• [Exercise description]: The answer must be an exact restatement of all the data.

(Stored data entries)

--

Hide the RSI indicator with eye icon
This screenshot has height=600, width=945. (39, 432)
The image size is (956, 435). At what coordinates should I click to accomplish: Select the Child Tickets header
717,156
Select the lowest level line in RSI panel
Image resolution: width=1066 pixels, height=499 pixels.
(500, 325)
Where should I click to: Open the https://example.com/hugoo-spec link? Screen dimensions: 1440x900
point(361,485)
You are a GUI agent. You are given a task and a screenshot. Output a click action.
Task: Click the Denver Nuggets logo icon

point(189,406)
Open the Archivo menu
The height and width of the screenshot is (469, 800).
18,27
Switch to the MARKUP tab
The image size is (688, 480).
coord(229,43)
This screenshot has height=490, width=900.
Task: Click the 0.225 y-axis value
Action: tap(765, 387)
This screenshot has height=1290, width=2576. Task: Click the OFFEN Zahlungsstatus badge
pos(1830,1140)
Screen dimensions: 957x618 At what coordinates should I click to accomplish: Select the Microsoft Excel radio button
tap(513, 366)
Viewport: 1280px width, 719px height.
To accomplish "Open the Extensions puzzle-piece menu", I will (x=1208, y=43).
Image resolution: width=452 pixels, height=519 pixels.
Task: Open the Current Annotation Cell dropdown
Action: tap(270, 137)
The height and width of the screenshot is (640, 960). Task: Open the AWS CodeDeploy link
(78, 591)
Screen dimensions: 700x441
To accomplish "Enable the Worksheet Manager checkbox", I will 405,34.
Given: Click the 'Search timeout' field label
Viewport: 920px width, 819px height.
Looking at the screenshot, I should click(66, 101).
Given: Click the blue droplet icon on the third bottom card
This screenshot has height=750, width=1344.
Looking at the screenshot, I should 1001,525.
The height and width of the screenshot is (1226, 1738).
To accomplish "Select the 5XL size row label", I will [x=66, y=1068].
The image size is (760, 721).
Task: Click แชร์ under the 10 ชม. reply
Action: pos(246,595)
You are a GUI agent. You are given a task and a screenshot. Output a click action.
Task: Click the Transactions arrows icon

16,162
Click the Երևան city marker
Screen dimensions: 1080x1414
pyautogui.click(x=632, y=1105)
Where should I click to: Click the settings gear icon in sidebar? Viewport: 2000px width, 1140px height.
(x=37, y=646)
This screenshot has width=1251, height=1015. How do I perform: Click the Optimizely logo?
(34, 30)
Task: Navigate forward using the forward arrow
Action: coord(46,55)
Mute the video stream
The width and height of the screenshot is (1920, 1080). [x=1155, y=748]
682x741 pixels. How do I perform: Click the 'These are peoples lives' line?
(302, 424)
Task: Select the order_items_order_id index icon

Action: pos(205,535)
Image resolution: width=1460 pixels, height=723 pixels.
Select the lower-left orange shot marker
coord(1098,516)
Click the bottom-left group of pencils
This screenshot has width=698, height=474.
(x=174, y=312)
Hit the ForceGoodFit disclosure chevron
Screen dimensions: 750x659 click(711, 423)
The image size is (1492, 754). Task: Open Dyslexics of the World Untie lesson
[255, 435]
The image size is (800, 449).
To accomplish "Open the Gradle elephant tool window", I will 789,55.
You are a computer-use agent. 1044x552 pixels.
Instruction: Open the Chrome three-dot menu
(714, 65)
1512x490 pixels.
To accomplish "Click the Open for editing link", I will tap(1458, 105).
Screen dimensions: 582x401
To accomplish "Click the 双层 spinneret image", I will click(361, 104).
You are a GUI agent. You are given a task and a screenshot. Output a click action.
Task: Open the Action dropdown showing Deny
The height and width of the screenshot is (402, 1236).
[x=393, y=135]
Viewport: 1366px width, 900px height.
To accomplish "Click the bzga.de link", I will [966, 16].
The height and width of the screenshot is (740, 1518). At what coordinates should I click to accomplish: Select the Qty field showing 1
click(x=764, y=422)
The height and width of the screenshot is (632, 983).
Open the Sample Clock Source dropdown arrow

--

• [Reply to the task]:
Hide the RSI indicator with eye icon
This screenshot has height=600, width=945. (39, 432)
The image size is (956, 435). At what coordinates should I click to accomplish: Select the Child Tickets header
717,156
Select the lowest level line in RSI panel
Image resolution: width=1066 pixels, height=499 pixels.
(500, 325)
Where should I click to: Open the https://example.com/hugoo-spec link? Screen dimensions: 1440x900
point(361,485)
You are a GUI agent. You are given a task and a screenshot. Output a click action.
Task: Click the Denver Nuggets logo icon

point(189,406)
Open the Archivo menu
The height and width of the screenshot is (469, 800).
18,27
Switch to the MARKUP tab
The image size is (688, 480).
coord(229,43)
This screenshot has height=490, width=900.
Task: Click the 0.225 y-axis value
Action: tap(765, 387)
This screenshot has height=1290, width=2576. Task: Click the OFFEN Zahlungsstatus badge
pos(1830,1140)
Screen dimensions: 957x618 At what coordinates should I click to accomplish: Select the Microsoft Excel radio button
tap(513, 366)
Viewport: 1280px width, 719px height.
To accomplish "Open the Extensions puzzle-piece menu", I will (x=1208, y=43).
Image resolution: width=452 pixels, height=519 pixels.
Task: Open the Current Annotation Cell dropdown
Action: tap(270, 137)
The height and width of the screenshot is (640, 960). Task: Open the AWS CodeDeploy link
(78, 591)
Screen dimensions: 700x441
To accomplish "Enable the Worksheet Manager checkbox", I will 405,34.
Given: Click the 'Search timeout' field label
Viewport: 920px width, 819px height.
Looking at the screenshot, I should click(66, 101).
Given: Click the blue droplet icon on the third bottom card
This screenshot has height=750, width=1344.
Looking at the screenshot, I should 1001,525.
The height and width of the screenshot is (1226, 1738).
To accomplish "Select the 5XL size row label", I will [x=66, y=1068].
The image size is (760, 721).
Task: Click แชร์ under the 10 ชม. reply
Action: pos(246,595)
You are a GUI agent. You are given a task and a screenshot. Output a click action.
Task: Click the Transactions arrows icon

16,162
Click the Երևան city marker
Screen dimensions: 1080x1414
pyautogui.click(x=632, y=1105)
Where should I click to: Click the settings gear icon in sidebar? Viewport: 2000px width, 1140px height.
(x=37, y=646)
This screenshot has width=1251, height=1015. How do I perform: Click the Optimizely logo?
(34, 30)
Task: Navigate forward using the forward arrow
Action: coord(46,55)
Mute the video stream
The width and height of the screenshot is (1920, 1080). [x=1155, y=748]
682x741 pixels. How do I perform: Click the 'These are peoples lives' line?
(302, 424)
Task: Select the order_items_order_id index icon

Action: pos(205,535)
Image resolution: width=1460 pixels, height=723 pixels.
Select the lower-left orange shot marker
coord(1098,516)
Click the bottom-left group of pencils
This screenshot has width=698, height=474.
(x=174, y=312)
Hit the ForceGoodFit disclosure chevron
Screen dimensions: 750x659 click(711, 423)
The image size is (1492, 754). Task: Open Dyslexics of the World Untie lesson
[255, 435]
The image size is (800, 449).
To accomplish "Open the Gradle elephant tool window", I will 789,55.
You are a computer-use agent. 1044x552 pixels.
Instruction: Open the Chrome three-dot menu
(714, 65)
1512x490 pixels.
To accomplish "Click the Open for editing link", I will tap(1458, 105).
Screen dimensions: 582x401
To accomplish "Click the 双层 spinneret image", I will click(361, 104).
You are a GUI agent. You are given a task and a screenshot. Output a click action.
Task: Open the Action dropdown showing Deny
The height and width of the screenshot is (402, 1236).
[x=393, y=135]
Viewport: 1366px width, 900px height.
To accomplish "Click the bzga.de link", I will [966, 16].
The height and width of the screenshot is (740, 1518). At what coordinates should I click to accomplish: Select the Qty field showing 1
click(x=764, y=422)
The height and width of the screenshot is (632, 983).
Open the Sample Clock Source dropdown arrow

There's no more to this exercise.